This is the ploy: An actor named Kristoffer (Jens Albinus) is hired by Ravn (Peter Gantzler), the head of a company, to play the bigger boss to his smalltime boss before a large signing is implemented, effectively handing the company over to Icelandic businessmen. It seems that Ravn has created a plethora of stories and scenarios with all his subordinates about the "boss of it all," including the man's sexual proclivities, a slew of heartless firings, and a bewildering marriage proposal. Through all manner of pits and pendulums, Kristoffer survives to question the way Ravn handles things, leading to the final signing with the Icelanders.
We never really figure out what Ravn's company does, though much is made of its IT arrangements and its major product, Brooker.
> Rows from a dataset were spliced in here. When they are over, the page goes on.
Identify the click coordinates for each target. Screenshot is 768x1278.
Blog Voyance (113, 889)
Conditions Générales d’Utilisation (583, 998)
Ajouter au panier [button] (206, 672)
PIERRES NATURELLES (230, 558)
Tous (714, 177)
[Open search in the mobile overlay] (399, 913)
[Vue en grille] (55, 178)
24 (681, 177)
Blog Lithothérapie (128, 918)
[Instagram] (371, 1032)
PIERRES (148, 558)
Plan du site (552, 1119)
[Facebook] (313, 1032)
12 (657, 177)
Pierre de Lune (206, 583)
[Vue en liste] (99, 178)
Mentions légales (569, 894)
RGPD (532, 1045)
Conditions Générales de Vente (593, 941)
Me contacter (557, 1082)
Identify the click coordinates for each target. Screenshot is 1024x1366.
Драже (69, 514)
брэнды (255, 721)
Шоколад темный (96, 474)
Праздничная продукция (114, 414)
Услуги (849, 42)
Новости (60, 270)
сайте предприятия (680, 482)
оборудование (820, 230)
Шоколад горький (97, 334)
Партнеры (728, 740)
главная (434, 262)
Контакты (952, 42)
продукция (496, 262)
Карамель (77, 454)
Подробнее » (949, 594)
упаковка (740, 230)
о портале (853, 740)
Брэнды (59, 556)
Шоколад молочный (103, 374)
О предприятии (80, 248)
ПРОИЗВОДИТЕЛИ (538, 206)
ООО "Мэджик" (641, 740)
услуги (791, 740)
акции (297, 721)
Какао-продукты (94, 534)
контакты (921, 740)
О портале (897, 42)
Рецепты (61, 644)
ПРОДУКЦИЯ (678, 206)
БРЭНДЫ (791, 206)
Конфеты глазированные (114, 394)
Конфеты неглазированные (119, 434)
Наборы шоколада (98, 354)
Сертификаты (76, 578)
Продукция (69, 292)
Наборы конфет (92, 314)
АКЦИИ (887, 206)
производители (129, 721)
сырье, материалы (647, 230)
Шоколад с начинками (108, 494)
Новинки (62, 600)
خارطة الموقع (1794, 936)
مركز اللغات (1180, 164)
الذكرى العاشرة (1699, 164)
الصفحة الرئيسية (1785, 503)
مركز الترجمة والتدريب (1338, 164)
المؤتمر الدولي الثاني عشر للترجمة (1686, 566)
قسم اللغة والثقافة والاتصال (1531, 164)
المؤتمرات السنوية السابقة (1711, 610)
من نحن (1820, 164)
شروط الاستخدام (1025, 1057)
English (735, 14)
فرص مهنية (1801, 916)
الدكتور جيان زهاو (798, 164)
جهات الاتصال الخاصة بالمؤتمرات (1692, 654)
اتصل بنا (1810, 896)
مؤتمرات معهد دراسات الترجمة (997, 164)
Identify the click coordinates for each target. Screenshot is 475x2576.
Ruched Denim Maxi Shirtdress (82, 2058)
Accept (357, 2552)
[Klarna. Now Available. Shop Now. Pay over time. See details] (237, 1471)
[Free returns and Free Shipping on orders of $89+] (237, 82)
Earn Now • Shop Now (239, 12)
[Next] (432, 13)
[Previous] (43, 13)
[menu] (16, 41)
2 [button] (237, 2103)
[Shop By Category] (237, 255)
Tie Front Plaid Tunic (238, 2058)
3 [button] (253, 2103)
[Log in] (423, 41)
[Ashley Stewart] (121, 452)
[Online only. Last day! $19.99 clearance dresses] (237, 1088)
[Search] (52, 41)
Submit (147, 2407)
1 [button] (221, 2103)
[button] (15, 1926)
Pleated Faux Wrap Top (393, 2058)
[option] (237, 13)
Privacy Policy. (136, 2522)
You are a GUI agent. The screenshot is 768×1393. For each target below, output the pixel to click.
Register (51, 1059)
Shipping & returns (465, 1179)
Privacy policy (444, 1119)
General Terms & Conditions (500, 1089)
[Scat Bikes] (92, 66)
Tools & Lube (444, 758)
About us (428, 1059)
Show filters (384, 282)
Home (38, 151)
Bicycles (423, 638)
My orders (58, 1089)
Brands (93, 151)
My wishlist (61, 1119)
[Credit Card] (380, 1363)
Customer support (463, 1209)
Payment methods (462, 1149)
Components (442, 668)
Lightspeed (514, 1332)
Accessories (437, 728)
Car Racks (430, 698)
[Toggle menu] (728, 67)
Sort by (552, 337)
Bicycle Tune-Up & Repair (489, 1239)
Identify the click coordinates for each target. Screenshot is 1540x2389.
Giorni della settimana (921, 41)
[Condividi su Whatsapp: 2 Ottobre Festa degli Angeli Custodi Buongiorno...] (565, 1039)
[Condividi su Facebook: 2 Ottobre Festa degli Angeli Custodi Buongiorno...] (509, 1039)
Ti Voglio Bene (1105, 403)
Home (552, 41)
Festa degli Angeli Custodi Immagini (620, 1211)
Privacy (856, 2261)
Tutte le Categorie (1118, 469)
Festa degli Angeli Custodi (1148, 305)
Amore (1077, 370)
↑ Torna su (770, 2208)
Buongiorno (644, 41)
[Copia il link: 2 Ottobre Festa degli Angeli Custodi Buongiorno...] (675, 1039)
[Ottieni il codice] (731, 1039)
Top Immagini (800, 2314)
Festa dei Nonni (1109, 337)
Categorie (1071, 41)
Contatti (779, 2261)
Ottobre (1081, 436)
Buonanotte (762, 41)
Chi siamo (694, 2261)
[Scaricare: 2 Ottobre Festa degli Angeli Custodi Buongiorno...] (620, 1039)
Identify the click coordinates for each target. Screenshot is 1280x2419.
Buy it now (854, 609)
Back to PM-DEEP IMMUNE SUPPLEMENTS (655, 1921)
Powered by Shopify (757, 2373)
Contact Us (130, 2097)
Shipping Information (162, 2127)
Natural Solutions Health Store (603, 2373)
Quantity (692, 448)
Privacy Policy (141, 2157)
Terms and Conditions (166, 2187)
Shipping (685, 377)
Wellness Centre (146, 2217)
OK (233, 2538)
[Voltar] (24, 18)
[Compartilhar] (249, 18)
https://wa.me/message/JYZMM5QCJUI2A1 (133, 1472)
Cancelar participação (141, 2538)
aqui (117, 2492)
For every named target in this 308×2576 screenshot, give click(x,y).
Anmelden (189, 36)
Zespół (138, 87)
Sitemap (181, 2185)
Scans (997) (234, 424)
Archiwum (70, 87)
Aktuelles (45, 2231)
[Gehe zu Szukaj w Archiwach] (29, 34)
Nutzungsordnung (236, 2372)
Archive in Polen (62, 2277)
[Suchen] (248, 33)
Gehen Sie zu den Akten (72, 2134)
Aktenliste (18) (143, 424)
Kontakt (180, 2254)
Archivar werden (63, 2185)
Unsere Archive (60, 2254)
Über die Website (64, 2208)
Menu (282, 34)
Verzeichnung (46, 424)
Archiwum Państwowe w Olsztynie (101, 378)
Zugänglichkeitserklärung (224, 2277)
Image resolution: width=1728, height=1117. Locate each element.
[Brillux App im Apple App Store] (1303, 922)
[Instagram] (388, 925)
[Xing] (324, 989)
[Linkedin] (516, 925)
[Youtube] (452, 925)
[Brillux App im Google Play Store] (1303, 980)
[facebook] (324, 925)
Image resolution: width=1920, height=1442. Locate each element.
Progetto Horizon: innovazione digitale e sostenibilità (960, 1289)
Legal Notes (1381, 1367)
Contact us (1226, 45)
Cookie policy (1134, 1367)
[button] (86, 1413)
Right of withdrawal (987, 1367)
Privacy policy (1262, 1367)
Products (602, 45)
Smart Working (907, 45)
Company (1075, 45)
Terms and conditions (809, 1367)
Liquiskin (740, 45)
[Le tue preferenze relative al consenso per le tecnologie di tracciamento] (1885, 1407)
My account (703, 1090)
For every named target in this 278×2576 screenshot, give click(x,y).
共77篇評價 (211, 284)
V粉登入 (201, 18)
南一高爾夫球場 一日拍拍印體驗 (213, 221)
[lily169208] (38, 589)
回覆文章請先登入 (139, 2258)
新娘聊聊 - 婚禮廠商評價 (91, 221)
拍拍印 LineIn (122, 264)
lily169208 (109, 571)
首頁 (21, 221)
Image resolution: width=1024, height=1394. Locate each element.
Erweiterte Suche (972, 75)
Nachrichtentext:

Vagueness becomes the tool of both protagonist and filmmaker at different times. Boss is hardly a retread of von Trier's "America" cycle; it's nowhere near as brilliant as Dogville and not nearly as complex as Manderlay. That we work for names, faces, and voices and not actual people isn't necessarily a new idea, but von Trier accents it well with his brand of tonic.
Where most of the films in von Trier's canon coexist as both experiment and defined narrative, Boss comes off as a pure experiment in narrative structure, at times reminiscent of something that would come out of The Five Obstructions. The most fascinating aspect is that if one ignores the experimental scaffolding, most of von Trier's film succeeds as a cynical office comedy, strikingly navigating and critiquing an employee's relation to the company, coworkers, and the big men in charge. But von Trier can't help being himself; ultimately the film descends into livid antagonism.
To von Trier, careerism and the business world have surpassed brutality and arrived in the realm of hostile idiocy. However, in true von Trier fashion, he also finds it necessary to comment on the stupendous absurdity of modern "romantic" comedies. In both, the filmmaker sees a dangerous obsession with being liked. It's comforting to know that being liked has never really mattered much to a man like von Trier.
Aka Direktøren for det hele.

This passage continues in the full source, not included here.